● **What you will do**
[1] Set down the part of the boot-heater thread starting with "But I also think" and going on through "of a circuit.", word for word.
[2] Using the boot-heater thread, state whether each statement agrees with it, answering yes or no and quoting the deciding words: (a) A regular MOSFET needs about 12 volts to reach a full "on." (b) PWM control of the heater requires placing a sensor somewhere. (c) A Li-Po pack is judged unlikely to supply sufficient current.

Whew! Glad to hear it.

There are various strategies for the control. One is a thermostat based on a LM35 thermometer IC to sense temperature, a comparator to compare the temperature to a set point, and a MOSFET to switch the heater.

But I also think you could just use PWM control of the heater. If it's too hot, just reduce the duty cycle. You'd still have the same MOSFET do the switching. It's not really a thermostat, but in use I think it would accomplish the same thing. It eliminates the need to put a sensor somewhere. And I'm sure there are other approaches also. Note that a logic-level MOSFET is going to need at least 5v to reach a full "on". A regular MOSFET needs about 12v.
 

SgtWookie

Joined Jul 17, 2007
22,230
Another new poster wanting something for nothing. :rolleyes:

You're going to need more power in than you can expect out of a circuit.

A NiMH battery pack won't likely be able to supply sufficient current. Perhaps Li-Po, but they have an annoying habit of bursting into flames. However, the flames from the burning battery might keep you warm if you got far away from it in time.
 

tracecom

Joined Apr 16, 2010
3,944
Experiment 1)

Using Snow boots with removable insulated liners, wrap liner with entire length of heater wire, attach to 1.2/12/24v power source and measure/monitor surface temperature of heater wire (with foot in boot) at ambient air temperature of 20-25 deg C and repeat test at ~0 deg C (weather permitting or stick foot w/boot in bucket of ice water--that'll skew the test, but it's not unusual to be in slush and snow at those temperatures.) This will help test the environmental extremes from working outside and going into a building.

● **Data listing**

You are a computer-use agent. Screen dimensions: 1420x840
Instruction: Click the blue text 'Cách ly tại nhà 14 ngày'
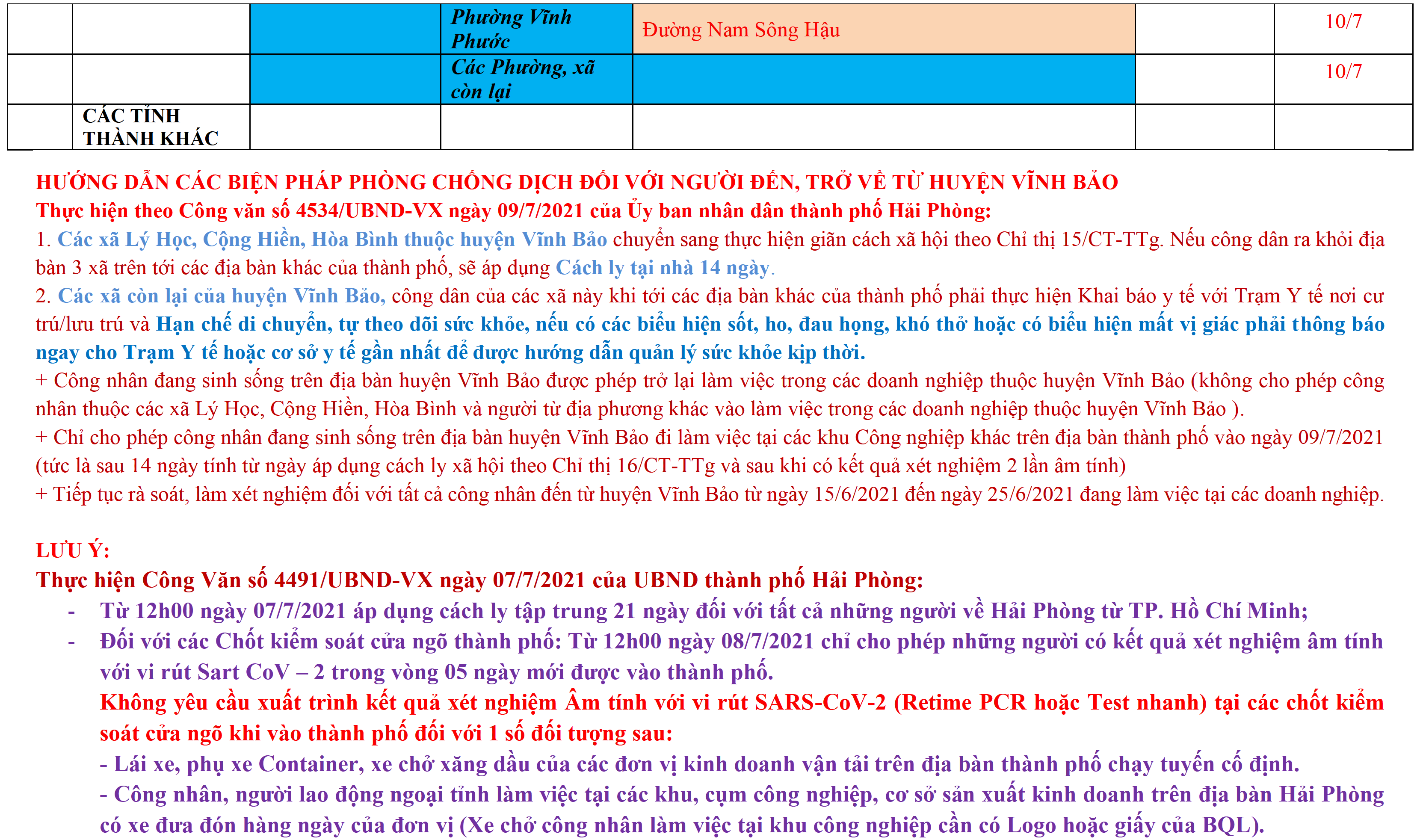point(662,268)
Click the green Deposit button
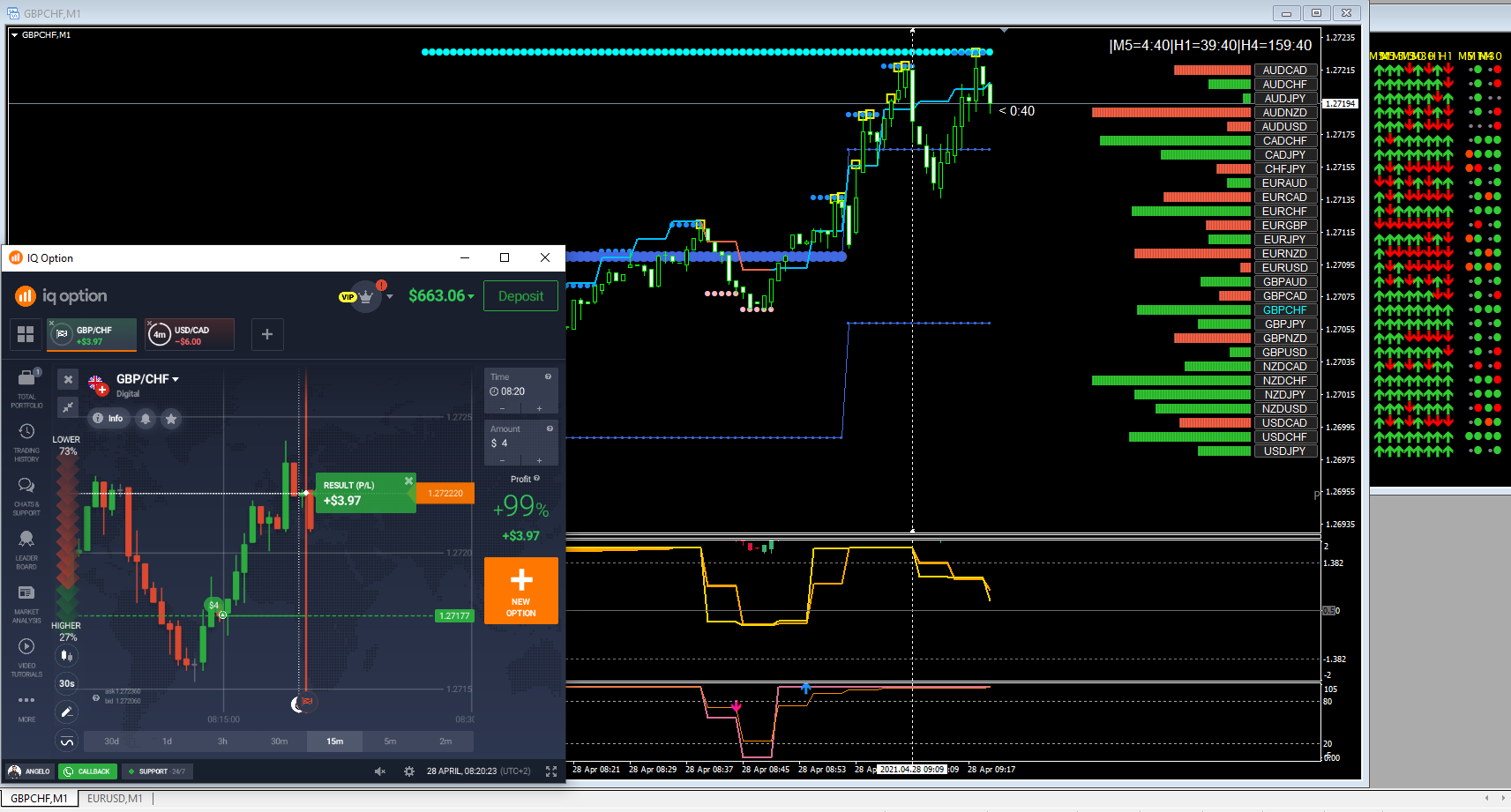Image resolution: width=1511 pixels, height=812 pixels. pyautogui.click(x=520, y=296)
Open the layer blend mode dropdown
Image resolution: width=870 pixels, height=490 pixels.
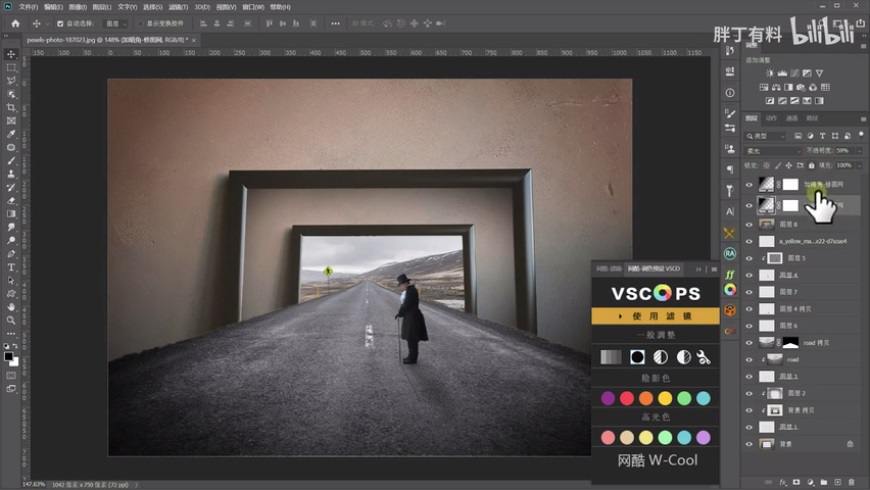pos(773,151)
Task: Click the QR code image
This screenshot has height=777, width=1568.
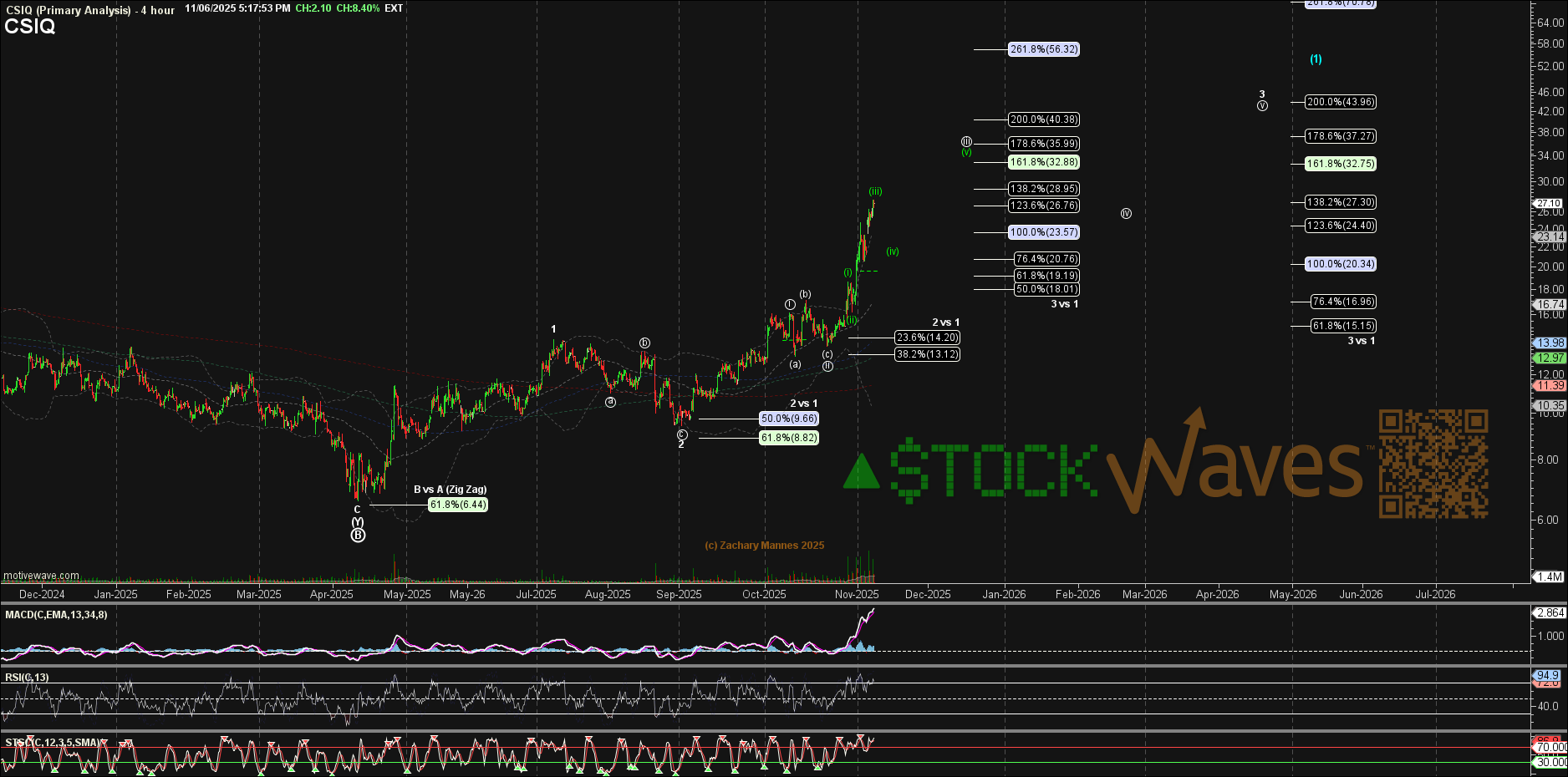Action: click(1433, 464)
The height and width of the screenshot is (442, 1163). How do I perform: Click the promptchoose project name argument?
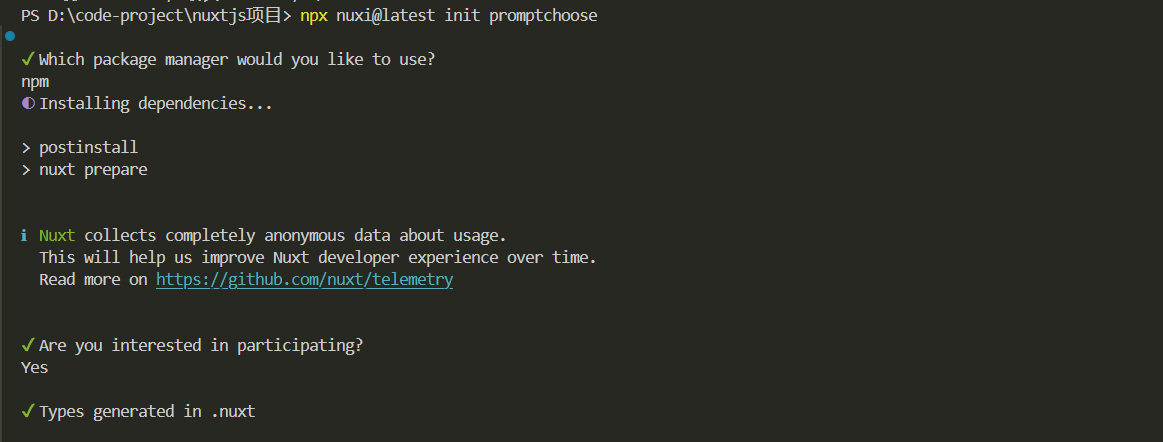point(543,16)
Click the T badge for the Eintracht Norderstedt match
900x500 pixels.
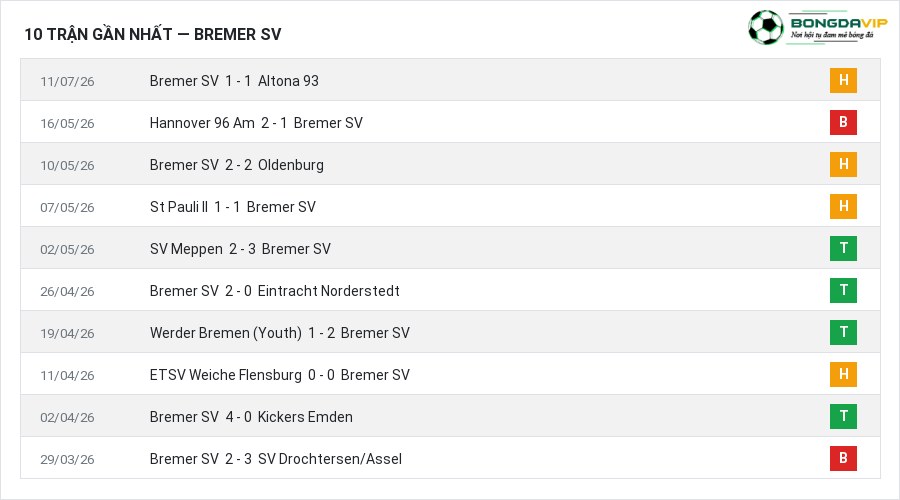click(843, 290)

● **Final answers**
[1]
But I also think you could just use PWM control of the heater. If it's too hot, just reduce the duty cycle. You'd still have the same MOSFET do the switching. It's not really a thermostat, but in use I think it would accomplish the same thing. It eliminates the need to put a sensor somewhere. And I'm sure there are other approaches also. Note that a logic-level MOSFET is going to need at least 5v to reach a full "on". A regular MOSFET needs about 12v.
 

SgtWookie

Joined Jul 17, 2007
22,230
Another new poster wanting something for nothing. :rolleyes:

You're going to need more power in than you can expect out of a circuit.

[2]
(a) Yes: "A regular MOSFET needs about 12v."
(b) No: "It eliminates the need to put a sensor somewhere."
(c) No: "A NiMH battery pack won't likely be able to supply sufficient current. Perhaps Li-Po"